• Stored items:
____
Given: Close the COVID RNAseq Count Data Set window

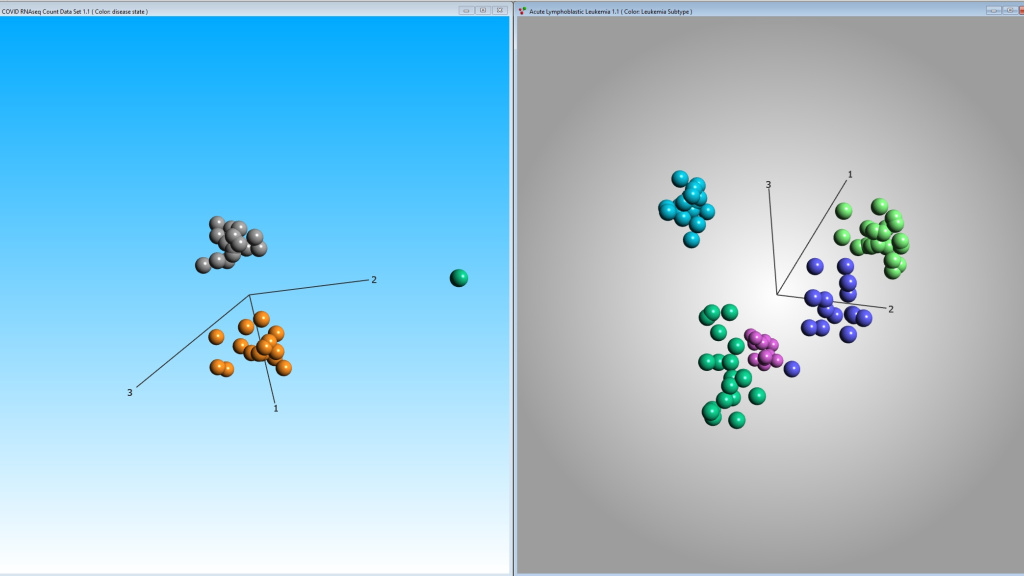Looking at the screenshot, I should [x=500, y=10].
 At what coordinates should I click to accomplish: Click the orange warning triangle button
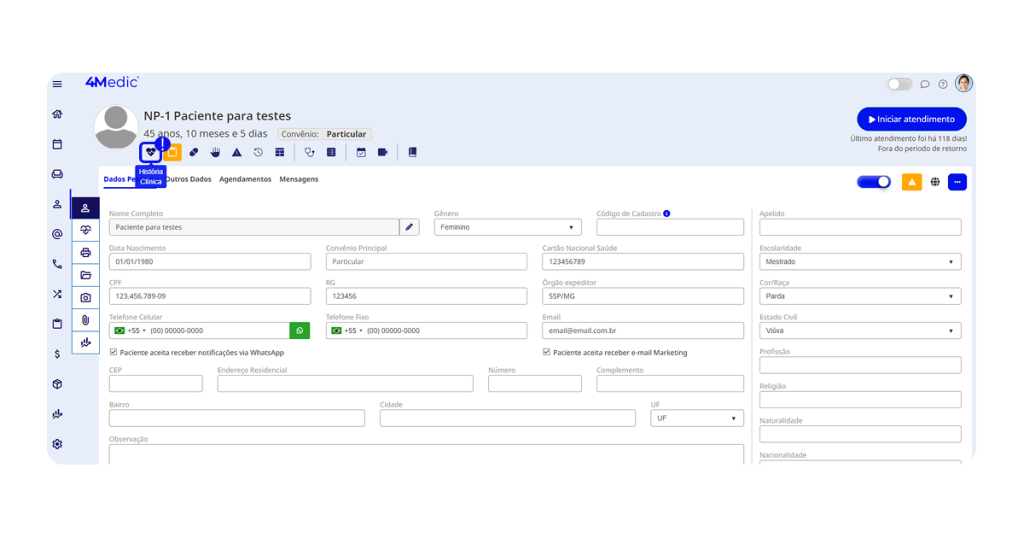(x=911, y=182)
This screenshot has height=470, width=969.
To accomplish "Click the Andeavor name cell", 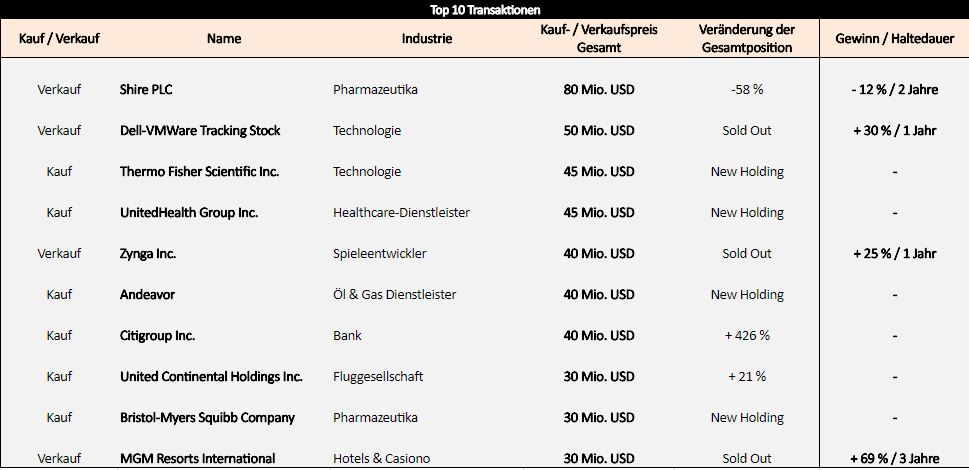I will tap(147, 295).
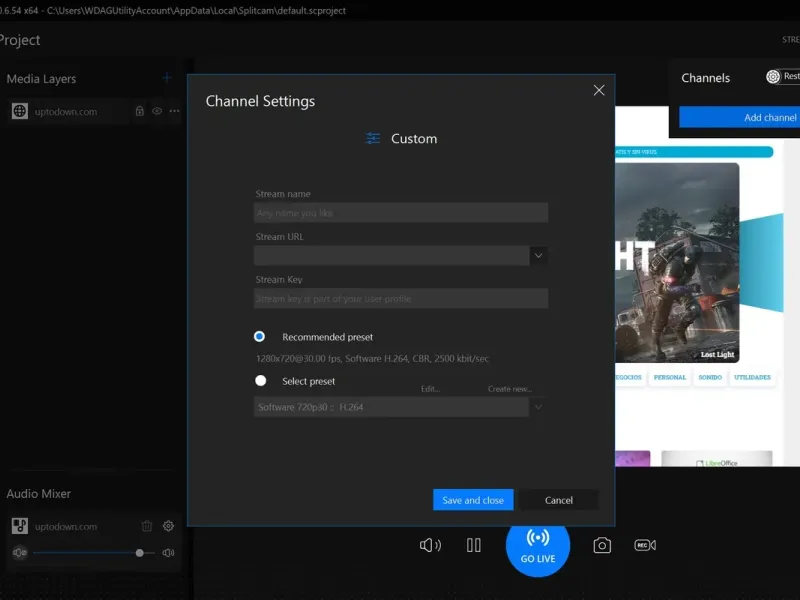Start recording with the REC icon
The image size is (800, 600).
coord(645,545)
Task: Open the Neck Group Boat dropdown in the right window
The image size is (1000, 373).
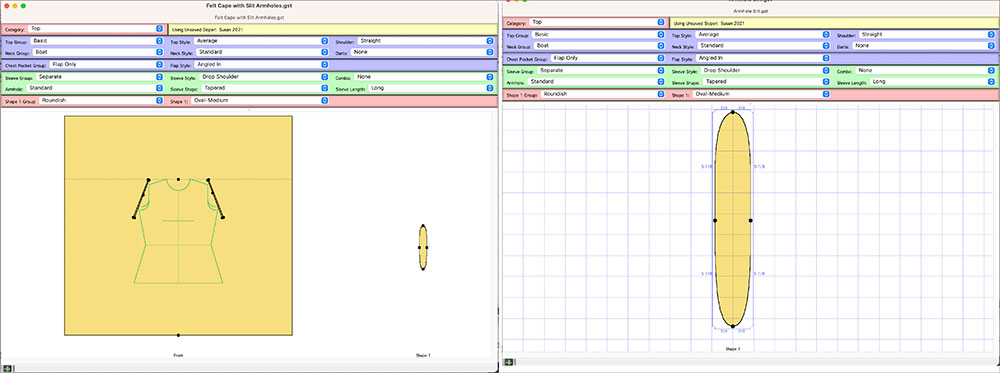Action: pyautogui.click(x=600, y=46)
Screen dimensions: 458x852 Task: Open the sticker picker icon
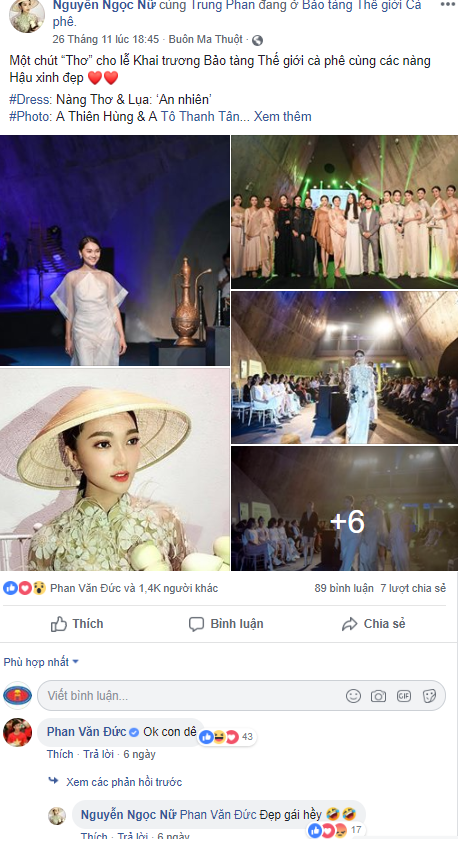coord(429,696)
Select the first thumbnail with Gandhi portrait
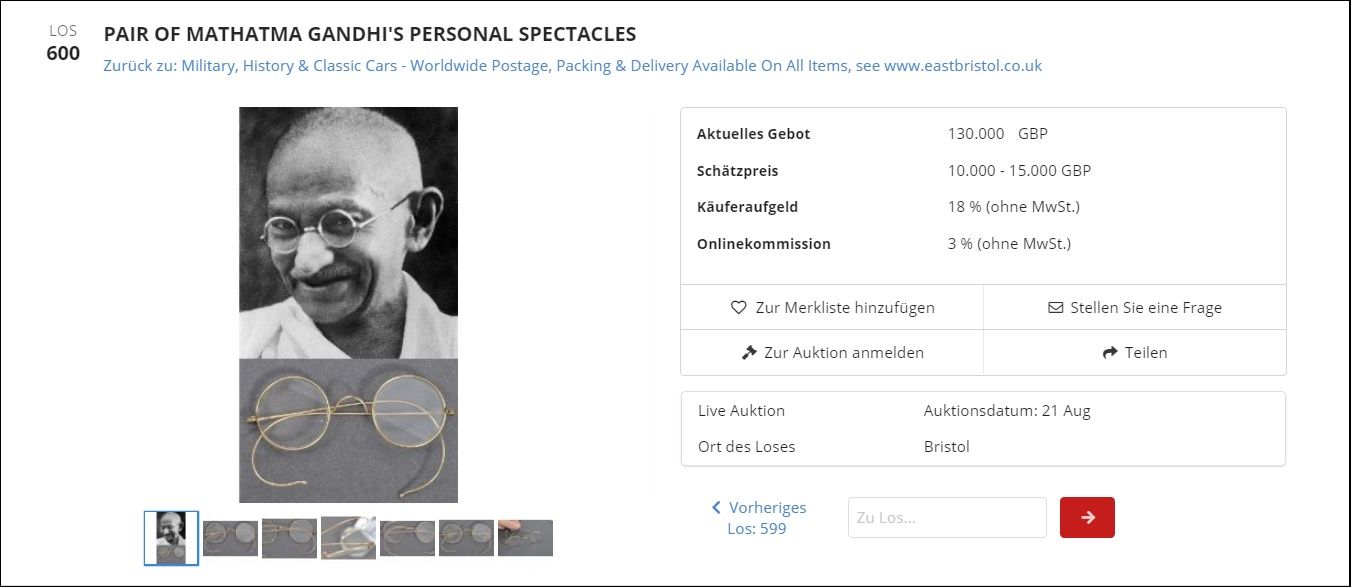This screenshot has height=587, width=1351. [x=171, y=538]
____
• Work instructions:
Only the lines from the line with "The image size is (1000, 373)." to the end of the records should be repeated, exactly and without pictures.

• Answer to this problem:
The image size is (1000, 373).
Action: pyautogui.click(x=600, y=46)
Screen dimensions: 458x852 Task: Open the sticker picker icon
coord(429,696)
Select the first thumbnail with Gandhi portrait
This screenshot has height=587, width=1351. [x=171, y=538]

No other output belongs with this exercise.